Revelaciones

Odian al pueblo

Margarito Escudero Luis

Supongamos que usted vive en una colonia donde el agua es escasa y, en esa suposición agregamos que en su domicilio hay un pozo que surte a su comunidad inmediata, los vecinos de la cuadra sería el universo que recibe el agua a cambio de no estropear lo que haya en su patio.

Usted y su familia son los benefactores de la comunidad proveyendo el líquido vital.

Todos felices y satisfechos, cubiertas sus necesidades de agua.
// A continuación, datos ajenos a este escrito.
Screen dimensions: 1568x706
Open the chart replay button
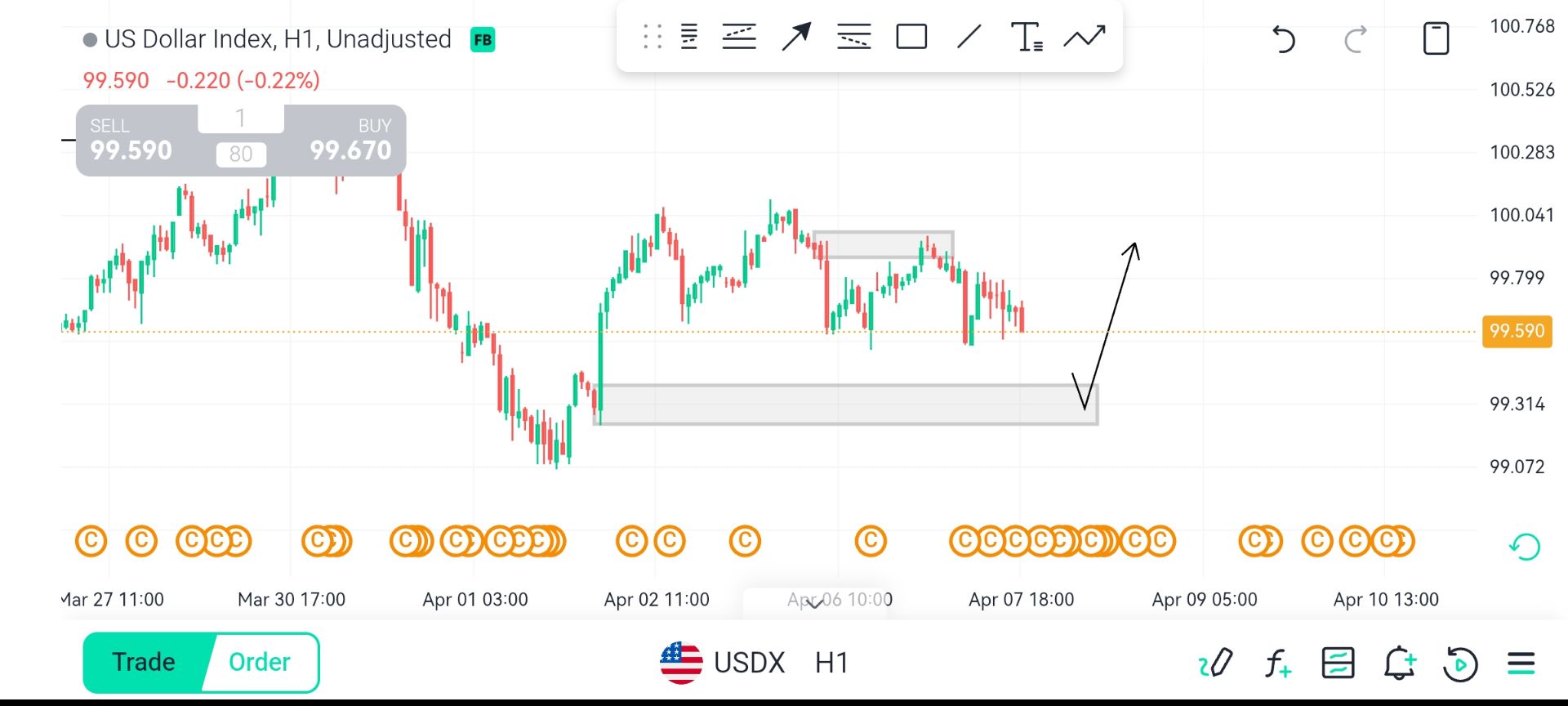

Pero un día, uno de sus parientes decide que no es justo que la comunidad se aproveche del pozo que ha sido de su familia por generaciones y que de ahora en adelante, deberían cobrar por el agua que se lleven sus vecinos.
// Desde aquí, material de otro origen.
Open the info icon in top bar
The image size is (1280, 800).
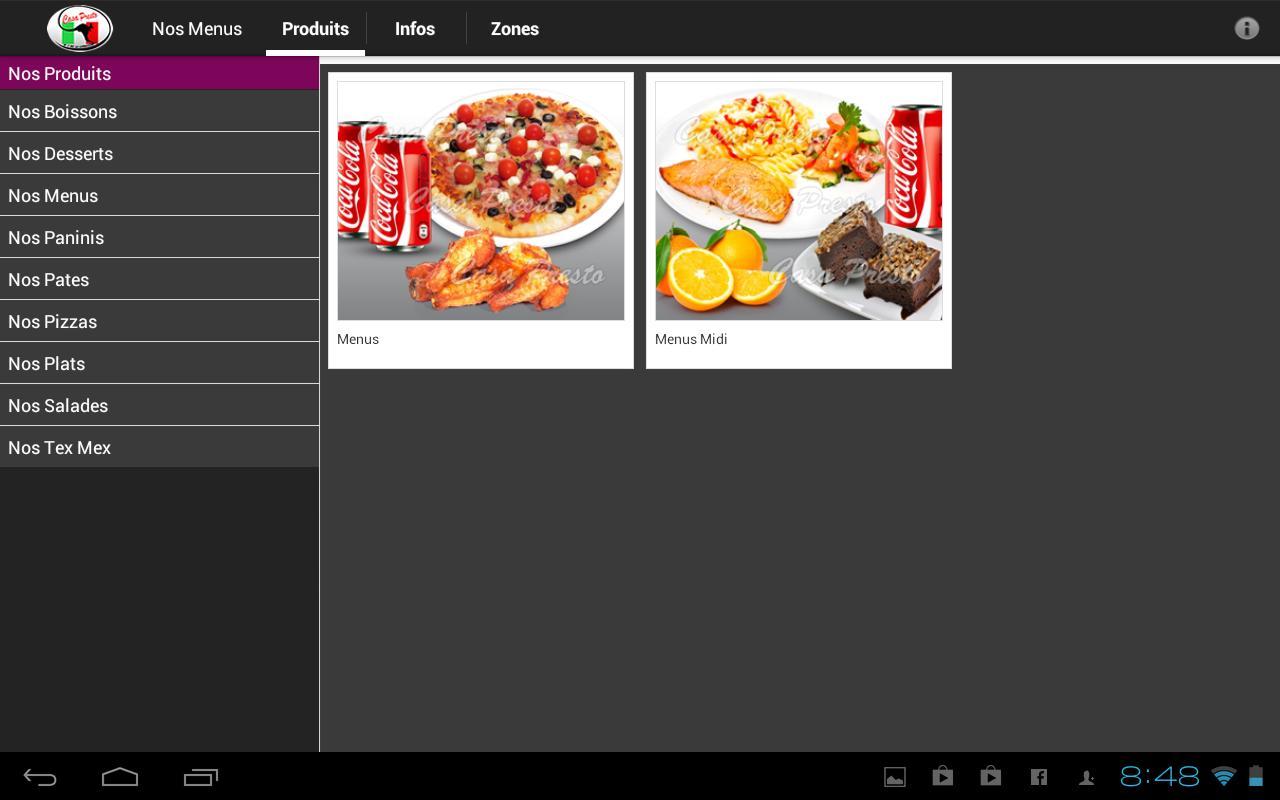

Suponemos entonces que, al interior de su familia se crea un intenso conflicto. Mientras unos están por dejar que las cosas sigan como están y otros por hacer el gran negocio con la necesidad de la gente, sus vecinos.

Entonces toman la decisión de hacerlo por partes para que no salgan peleados, se permitirá a algunos vecinos que tomen el agua que necesiten, y el pariente incómodo podrá hacer negocio con el líquido.

El 52 por ciento del agua se le da a sus vecinos y el resto lo negocia su pariente quien busca a un inversionista para que le ayude a separar “SU”. agua y comienzan a venderla de diferentes maneras, embotellándola, en tandeos, en fin.

De pronto el patio de su familia se ve invadido por personas ajenas, con maquinaria, sacando el agua del pozo que durante generaciones, ha sido propiedad de su familia y de pronto se da cuenta que el agua comienza a escasear incluso para ustedes, a lo que el inversionista les informa que, si requieren más líquido, pueden comprársela a ellos.

¡Genial! ¿No?

Usted está a punto de comprar su propia agua a un tipo completamente ajeno a su familia que saca el agua del pozo que durante generaciones ha sido  de su familia.

¿Permitiría una situación así? Creo que la respuesta es negativa, le recuerdo que se trata de una suposición.

Pero lo que se discute este domingo 17 de abril en la Cámara de Diputados es algo muy parecido. Los diputados opositores al actual gobierno son como el pariente incómodo de nuestro ficticio ejemplo, quienes a fuerza quieren entregar nuestra industria eléctrica a empresas extranjeras para que la energía que durante generaciones la han producido mexicanos para mexicanos, ahora se entreguen a empresas españolas para que nos la vendan al precio que ellos impongan.

Y todo por tanto odio al pueblo que les quitó el privilegio político en las urnas.

¿Usted que haría si le quitan su pozo?